The difference in outcomes between CFT and CORE-MT treatment was sustained at the mid-term follow up, thus further supporting that CORE-MT may not be the most effective treatment for chronic low back pain after spinal surgery. 

Please provide your summary of the paper 

This study compared Cognitive Functional Therapy (CFT) with Core Exercises and Manual Therapy (CORE-MT) for patients with chronic low back pain following spinal surgery. In this randomized control trial, participants were randomized to receive either CFT treatment, or CORE-MT treatment for 4-12 weeks. Results showed a significant difference in outcomes between CFT and CORE-MT, with CFT showing greater improvement of symptoms than CORE-MT. Improvements were seen in pain reduction, functional outcomes, and psychosocial factors, such as fear and catastrophization. In conclusion, CFT is a superior treatment approach for patients with chronic low back pain following a spinal surgery, when compared to a CORE-MT treatment approach.  

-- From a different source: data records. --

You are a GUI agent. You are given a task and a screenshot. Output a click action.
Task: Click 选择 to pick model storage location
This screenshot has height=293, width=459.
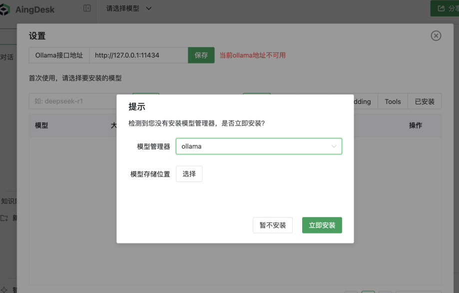(x=189, y=174)
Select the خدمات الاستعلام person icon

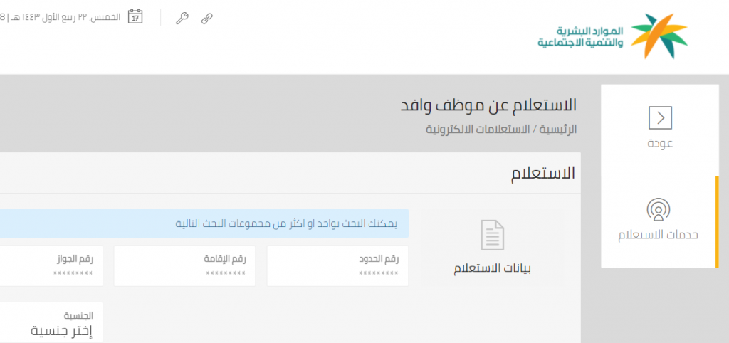[x=659, y=211]
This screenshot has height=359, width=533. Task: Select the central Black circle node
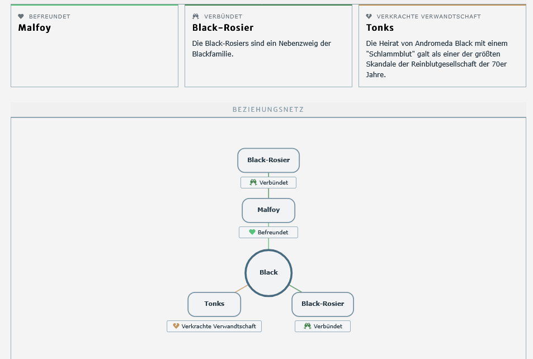268,273
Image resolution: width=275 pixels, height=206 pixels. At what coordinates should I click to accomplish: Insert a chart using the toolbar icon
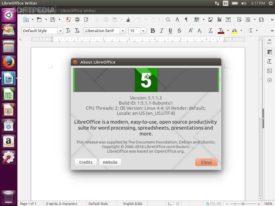coord(219,20)
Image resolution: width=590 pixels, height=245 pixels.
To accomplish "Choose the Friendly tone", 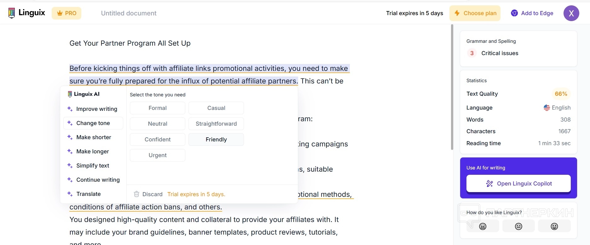I will 216,140.
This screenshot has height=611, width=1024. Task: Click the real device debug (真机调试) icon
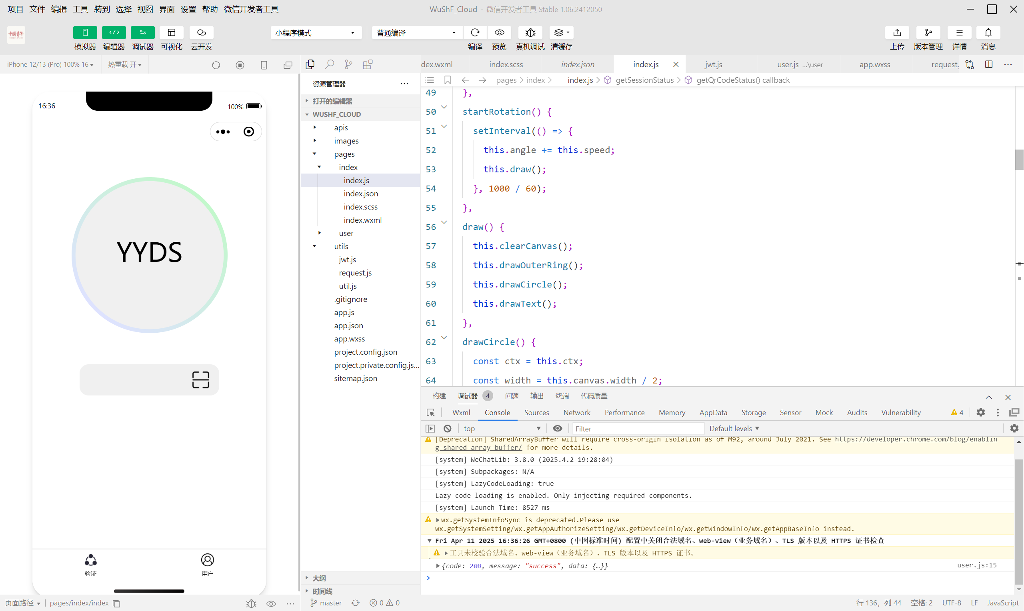click(530, 33)
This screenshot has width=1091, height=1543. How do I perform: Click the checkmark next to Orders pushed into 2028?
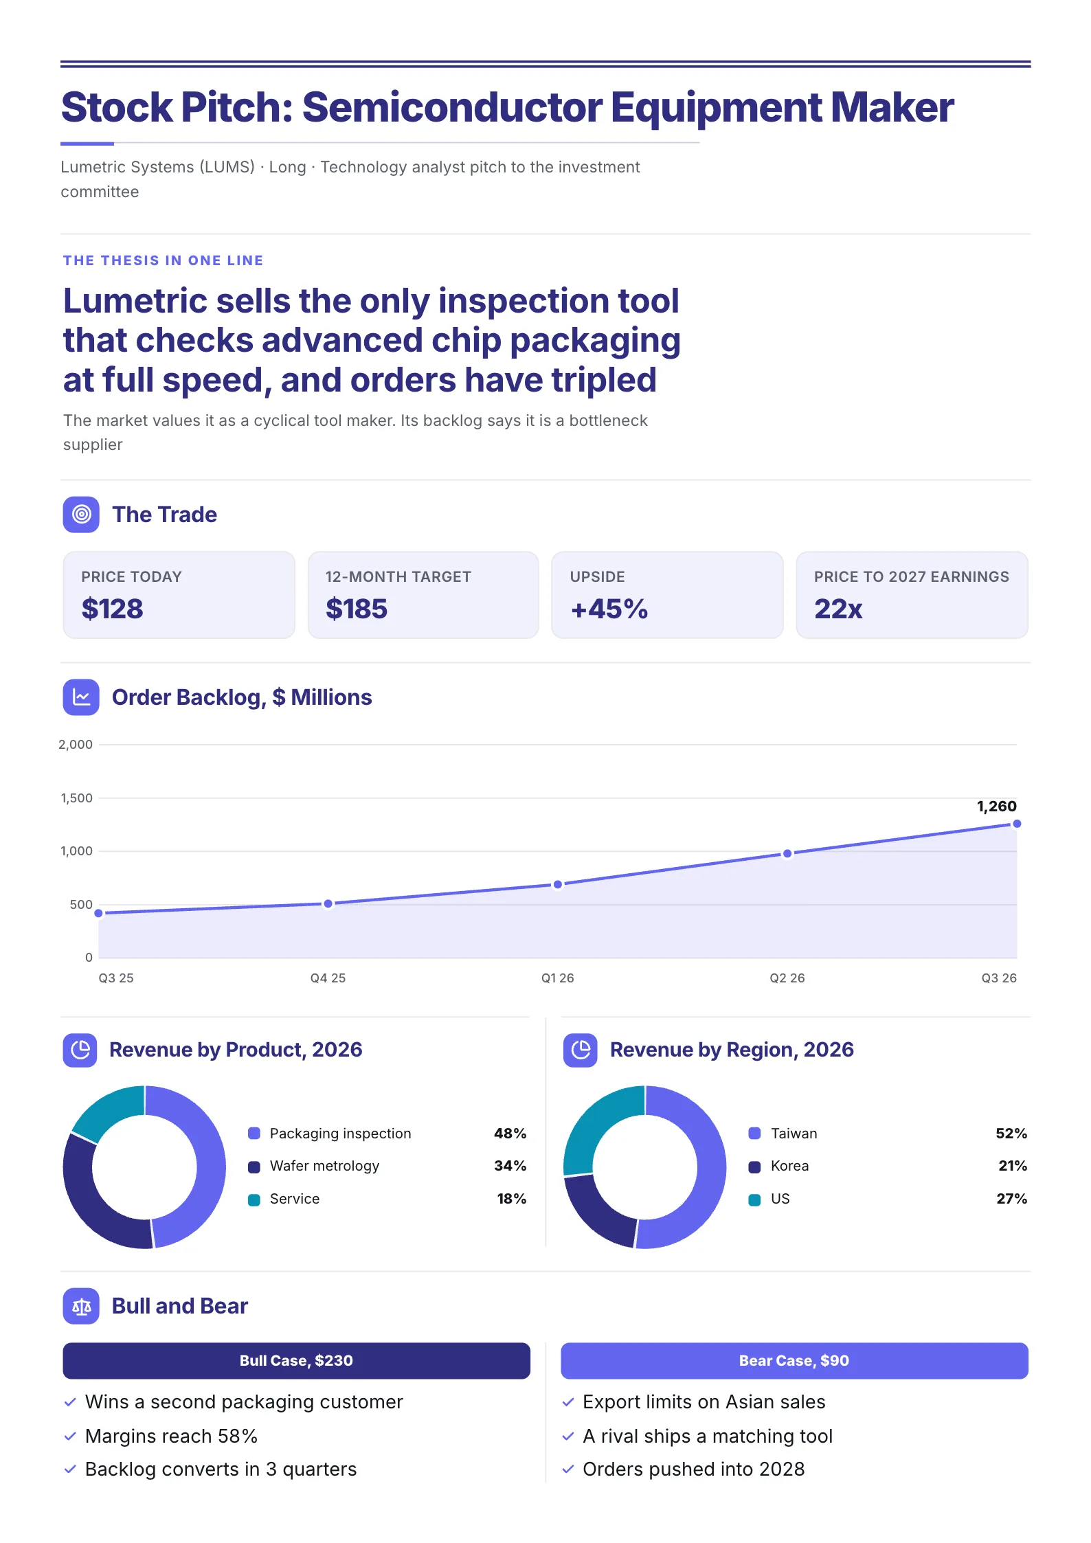coord(568,1469)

Please provide your clinical interpretation of this paper.  Include how this study may impact clinical practice and how the results can be implemented. 

This study can be applied in clinical practice for patients with chronic low back pain following spinal surgery to address both their physical symptoms and cognitive factors, such as fear of movement and catastrophization. As observed in this study, CFT can tailor to a patient’s needs through a holistic approach to achieve pain relief and improved functional outcomes. Although the CORE-MT approach is often used, the CFT approach may be a more beneficial biopsychosocial approach to use for patients dominated by cognitive factors. Applying the principles of CFT, rather than focusing on CORE-MT treatment may provide an enhanced quality of life and improved patient satisfaction.